■ Aim: Lay out the data below as a JSON list of strings, one string per line with blank lines left out, from the line with "coordinates (1875, 105)." through the end of the data.

■ Input records:
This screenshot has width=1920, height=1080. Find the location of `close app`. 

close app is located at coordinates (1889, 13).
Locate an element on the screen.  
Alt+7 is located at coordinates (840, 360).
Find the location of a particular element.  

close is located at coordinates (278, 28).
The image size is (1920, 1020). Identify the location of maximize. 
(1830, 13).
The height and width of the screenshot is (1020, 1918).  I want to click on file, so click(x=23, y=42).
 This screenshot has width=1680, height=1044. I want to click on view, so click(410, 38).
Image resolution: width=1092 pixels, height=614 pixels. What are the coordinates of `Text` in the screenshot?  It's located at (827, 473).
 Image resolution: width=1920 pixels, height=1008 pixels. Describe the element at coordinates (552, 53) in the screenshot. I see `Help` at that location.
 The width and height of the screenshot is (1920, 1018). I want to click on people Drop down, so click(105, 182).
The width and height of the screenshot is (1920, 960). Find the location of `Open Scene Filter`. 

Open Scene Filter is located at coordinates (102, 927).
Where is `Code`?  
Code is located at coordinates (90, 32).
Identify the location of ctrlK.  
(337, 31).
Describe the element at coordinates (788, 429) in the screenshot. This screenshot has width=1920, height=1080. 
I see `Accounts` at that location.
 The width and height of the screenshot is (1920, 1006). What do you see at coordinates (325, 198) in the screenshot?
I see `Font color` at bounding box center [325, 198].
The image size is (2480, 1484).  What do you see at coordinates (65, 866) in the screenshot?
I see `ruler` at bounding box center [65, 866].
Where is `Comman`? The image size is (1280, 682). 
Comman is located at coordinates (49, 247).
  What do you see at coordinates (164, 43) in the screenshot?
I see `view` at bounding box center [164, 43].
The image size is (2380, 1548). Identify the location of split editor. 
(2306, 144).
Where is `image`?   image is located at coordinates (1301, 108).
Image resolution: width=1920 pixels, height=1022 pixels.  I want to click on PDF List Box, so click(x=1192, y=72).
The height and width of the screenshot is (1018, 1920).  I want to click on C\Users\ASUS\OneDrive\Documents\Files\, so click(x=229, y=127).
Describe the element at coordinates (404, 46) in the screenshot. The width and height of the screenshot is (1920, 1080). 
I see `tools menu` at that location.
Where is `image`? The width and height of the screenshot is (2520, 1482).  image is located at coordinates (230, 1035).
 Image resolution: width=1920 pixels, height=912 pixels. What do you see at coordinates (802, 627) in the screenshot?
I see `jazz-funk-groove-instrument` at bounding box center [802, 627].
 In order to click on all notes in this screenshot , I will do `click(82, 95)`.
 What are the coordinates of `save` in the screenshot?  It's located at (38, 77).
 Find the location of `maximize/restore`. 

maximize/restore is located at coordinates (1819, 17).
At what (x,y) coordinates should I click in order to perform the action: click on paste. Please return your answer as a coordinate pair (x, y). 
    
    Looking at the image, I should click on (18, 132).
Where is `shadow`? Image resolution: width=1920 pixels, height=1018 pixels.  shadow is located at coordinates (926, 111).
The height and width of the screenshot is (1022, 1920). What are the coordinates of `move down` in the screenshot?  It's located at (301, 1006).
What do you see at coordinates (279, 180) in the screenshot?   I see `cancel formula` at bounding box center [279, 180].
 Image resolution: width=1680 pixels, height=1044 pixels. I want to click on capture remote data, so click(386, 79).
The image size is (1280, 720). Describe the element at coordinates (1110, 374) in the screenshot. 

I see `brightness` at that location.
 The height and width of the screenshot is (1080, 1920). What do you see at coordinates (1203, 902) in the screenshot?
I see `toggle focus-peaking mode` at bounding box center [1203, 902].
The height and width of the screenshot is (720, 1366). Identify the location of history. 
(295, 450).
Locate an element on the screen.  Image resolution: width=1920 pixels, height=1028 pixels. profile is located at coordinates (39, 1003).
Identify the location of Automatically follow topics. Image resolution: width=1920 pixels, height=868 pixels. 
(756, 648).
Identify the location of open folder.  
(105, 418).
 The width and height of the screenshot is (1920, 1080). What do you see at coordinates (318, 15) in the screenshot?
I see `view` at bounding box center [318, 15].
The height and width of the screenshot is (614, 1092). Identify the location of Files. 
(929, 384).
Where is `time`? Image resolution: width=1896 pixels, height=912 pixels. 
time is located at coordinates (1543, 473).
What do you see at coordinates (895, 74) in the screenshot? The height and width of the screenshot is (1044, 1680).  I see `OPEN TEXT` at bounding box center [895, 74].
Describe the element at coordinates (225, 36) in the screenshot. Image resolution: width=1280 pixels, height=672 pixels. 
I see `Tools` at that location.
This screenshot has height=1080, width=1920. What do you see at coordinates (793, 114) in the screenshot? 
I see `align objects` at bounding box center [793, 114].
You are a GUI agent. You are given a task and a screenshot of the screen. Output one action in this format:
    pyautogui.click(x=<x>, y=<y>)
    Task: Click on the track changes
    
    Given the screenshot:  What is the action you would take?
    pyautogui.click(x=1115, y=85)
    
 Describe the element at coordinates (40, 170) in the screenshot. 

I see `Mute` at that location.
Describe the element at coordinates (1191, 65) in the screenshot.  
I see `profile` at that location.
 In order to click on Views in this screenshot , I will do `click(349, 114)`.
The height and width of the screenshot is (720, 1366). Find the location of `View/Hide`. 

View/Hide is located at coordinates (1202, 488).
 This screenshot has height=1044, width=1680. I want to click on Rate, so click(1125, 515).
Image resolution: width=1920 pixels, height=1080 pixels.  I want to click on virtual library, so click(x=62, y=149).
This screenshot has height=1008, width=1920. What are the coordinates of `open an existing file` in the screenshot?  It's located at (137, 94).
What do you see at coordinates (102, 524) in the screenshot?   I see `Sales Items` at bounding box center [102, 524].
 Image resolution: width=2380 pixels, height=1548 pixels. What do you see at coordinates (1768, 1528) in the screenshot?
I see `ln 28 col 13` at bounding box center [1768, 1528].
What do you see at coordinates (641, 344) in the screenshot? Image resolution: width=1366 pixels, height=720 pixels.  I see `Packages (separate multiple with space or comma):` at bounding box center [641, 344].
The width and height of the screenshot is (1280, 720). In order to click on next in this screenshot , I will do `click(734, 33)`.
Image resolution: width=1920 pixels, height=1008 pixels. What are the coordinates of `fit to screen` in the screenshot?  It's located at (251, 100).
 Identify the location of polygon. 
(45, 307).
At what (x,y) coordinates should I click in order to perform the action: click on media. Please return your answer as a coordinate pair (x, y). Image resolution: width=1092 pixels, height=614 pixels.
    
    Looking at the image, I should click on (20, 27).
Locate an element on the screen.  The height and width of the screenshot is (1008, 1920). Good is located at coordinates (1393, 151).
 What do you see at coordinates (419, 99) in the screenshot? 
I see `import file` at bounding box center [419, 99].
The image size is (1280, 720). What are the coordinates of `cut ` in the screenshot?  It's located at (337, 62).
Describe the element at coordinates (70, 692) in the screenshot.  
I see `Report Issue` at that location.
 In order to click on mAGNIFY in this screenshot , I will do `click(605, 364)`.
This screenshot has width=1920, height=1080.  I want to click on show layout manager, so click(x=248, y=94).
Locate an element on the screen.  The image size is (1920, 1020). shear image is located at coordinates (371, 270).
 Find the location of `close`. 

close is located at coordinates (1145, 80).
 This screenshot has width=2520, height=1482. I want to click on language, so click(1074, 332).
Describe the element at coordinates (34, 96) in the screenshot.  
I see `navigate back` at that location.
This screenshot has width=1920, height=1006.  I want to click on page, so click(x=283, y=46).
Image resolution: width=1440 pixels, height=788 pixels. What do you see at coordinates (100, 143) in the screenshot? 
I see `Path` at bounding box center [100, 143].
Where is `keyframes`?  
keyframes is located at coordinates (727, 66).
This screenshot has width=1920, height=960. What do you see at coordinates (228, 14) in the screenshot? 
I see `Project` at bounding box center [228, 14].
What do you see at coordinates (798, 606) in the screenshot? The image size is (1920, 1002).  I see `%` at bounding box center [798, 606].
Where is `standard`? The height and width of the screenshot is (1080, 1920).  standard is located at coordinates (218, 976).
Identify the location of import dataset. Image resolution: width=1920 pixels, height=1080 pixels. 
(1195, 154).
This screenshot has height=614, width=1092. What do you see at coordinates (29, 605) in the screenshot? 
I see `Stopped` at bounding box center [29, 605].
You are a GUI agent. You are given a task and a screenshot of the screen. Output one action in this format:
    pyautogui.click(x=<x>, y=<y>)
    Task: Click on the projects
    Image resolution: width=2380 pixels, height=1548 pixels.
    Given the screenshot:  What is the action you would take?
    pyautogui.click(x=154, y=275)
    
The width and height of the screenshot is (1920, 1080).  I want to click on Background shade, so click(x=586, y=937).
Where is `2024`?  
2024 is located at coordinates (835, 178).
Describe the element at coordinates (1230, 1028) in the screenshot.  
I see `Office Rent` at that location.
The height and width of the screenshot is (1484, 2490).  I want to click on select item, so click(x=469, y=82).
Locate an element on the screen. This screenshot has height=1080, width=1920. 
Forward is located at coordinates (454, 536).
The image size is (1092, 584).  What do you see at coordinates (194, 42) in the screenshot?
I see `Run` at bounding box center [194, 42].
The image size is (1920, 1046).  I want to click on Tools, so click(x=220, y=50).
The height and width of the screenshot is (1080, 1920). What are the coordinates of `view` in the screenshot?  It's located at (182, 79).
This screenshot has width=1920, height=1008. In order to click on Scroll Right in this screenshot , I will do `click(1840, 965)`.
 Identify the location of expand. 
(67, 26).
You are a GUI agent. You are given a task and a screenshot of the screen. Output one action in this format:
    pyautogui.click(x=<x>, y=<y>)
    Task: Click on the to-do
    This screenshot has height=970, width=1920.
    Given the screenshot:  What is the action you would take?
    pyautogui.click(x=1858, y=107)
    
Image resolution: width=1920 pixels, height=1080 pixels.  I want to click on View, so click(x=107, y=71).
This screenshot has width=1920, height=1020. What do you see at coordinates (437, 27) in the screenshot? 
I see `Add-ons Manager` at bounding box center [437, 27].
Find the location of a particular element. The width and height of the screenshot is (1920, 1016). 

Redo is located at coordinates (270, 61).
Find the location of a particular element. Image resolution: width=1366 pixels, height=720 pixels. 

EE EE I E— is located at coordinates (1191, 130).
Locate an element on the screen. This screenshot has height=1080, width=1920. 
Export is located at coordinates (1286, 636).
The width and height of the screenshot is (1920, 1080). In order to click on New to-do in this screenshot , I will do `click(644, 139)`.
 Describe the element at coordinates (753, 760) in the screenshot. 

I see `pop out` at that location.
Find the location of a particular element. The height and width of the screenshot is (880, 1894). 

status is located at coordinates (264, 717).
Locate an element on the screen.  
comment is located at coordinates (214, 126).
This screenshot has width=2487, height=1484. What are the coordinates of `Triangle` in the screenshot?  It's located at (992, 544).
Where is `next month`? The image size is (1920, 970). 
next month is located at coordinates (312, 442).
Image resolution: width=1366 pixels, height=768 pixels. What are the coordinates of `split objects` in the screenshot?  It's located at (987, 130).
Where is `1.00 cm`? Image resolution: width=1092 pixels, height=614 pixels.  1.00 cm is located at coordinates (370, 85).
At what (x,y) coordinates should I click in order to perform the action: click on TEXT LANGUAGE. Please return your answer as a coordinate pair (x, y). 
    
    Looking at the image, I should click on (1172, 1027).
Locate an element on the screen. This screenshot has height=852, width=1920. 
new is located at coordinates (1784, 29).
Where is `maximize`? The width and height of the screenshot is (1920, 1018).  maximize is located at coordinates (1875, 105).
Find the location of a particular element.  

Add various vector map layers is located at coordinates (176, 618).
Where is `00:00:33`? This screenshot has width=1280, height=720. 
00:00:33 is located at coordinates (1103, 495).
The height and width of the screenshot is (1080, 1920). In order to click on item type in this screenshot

■ Response for this exercise:
[
  "Where is `maximize`? The width and height of the screenshot is (1920, 1018).  maximize is located at coordinates (1875, 105).",
  "Find the location of a particular element.  ",
  "Add various vector map layers is located at coordinates (176, 618).",
  "Where is `00:00:33`? This screenshot has width=1280, height=720. ",
  "00:00:33 is located at coordinates (1103, 495).",
  "The height and width of the screenshot is (1080, 1920). In order to click on item type in this screenshot"
]